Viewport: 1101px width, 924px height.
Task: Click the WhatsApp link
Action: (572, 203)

...

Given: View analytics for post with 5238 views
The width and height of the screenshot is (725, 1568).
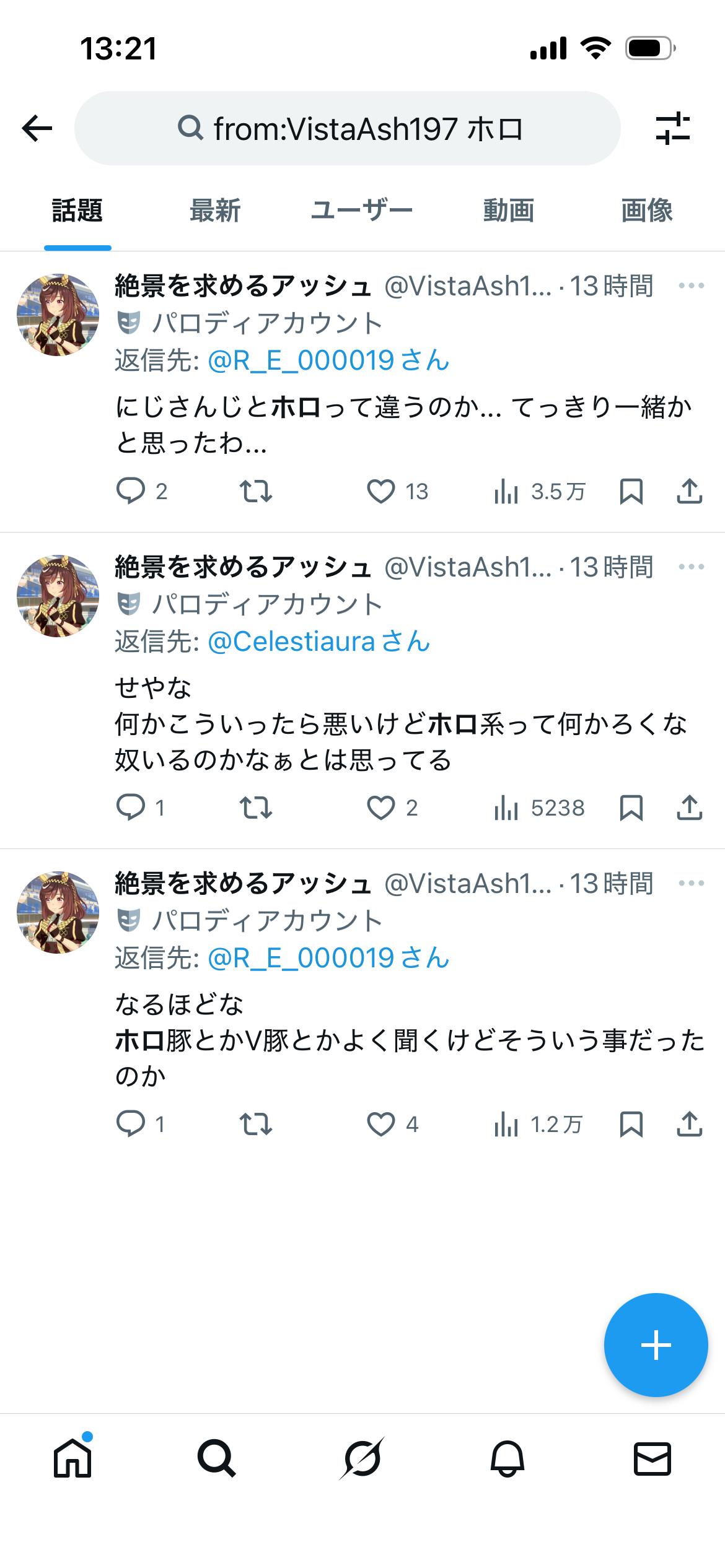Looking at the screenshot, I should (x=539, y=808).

--

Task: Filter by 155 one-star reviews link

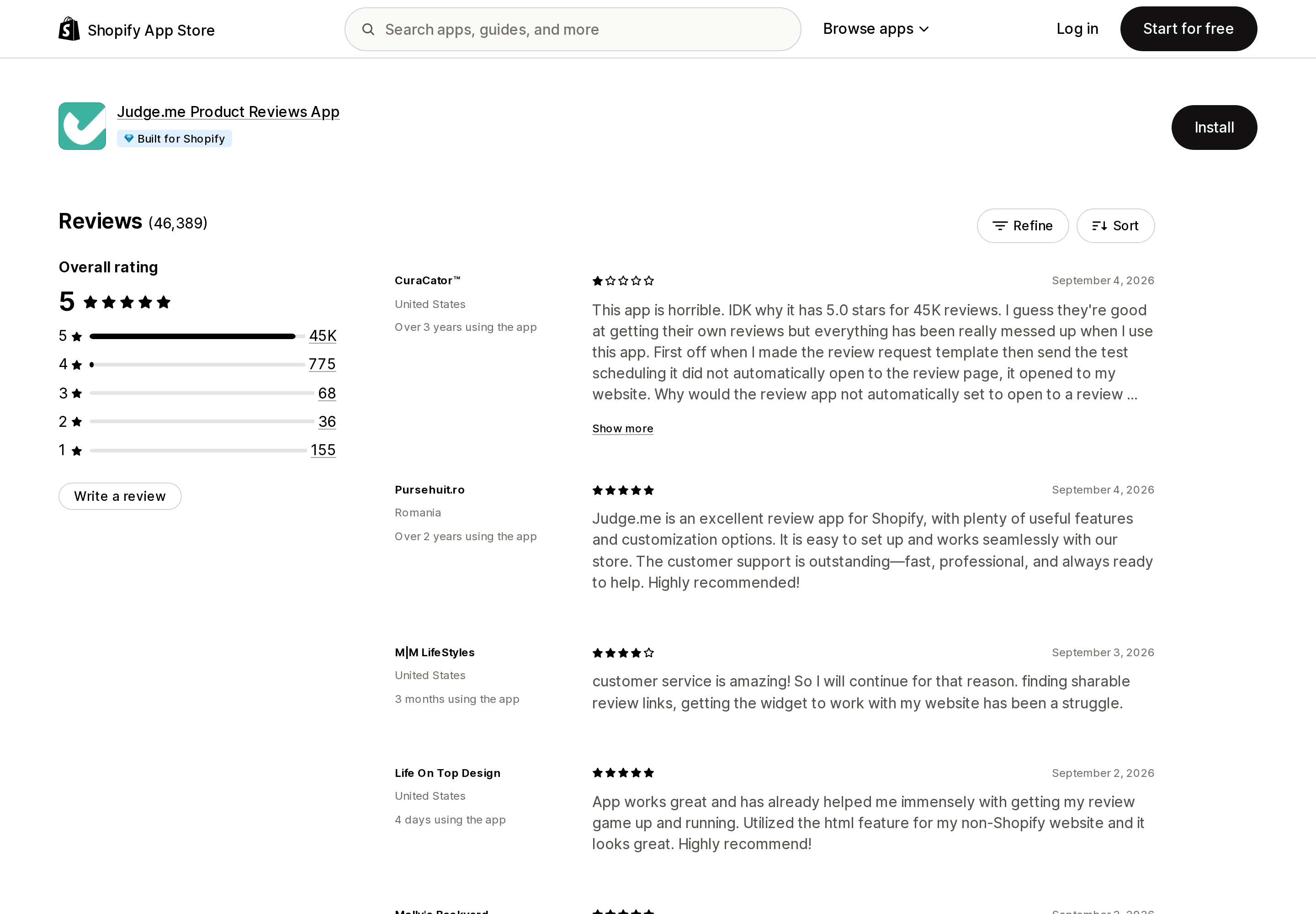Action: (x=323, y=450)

- What the task requires:
Give back only the items starting at the line with "Viewport: 1101px width, 924px height." and ending at the line with "Action: (572, 203)", swapping "WhatsApp" for "Telegram" and leaving everything else unchanged.

- Answer below:
Viewport: 1101px width, 924px height.
Task: Click the Telegram link
Action: (572, 203)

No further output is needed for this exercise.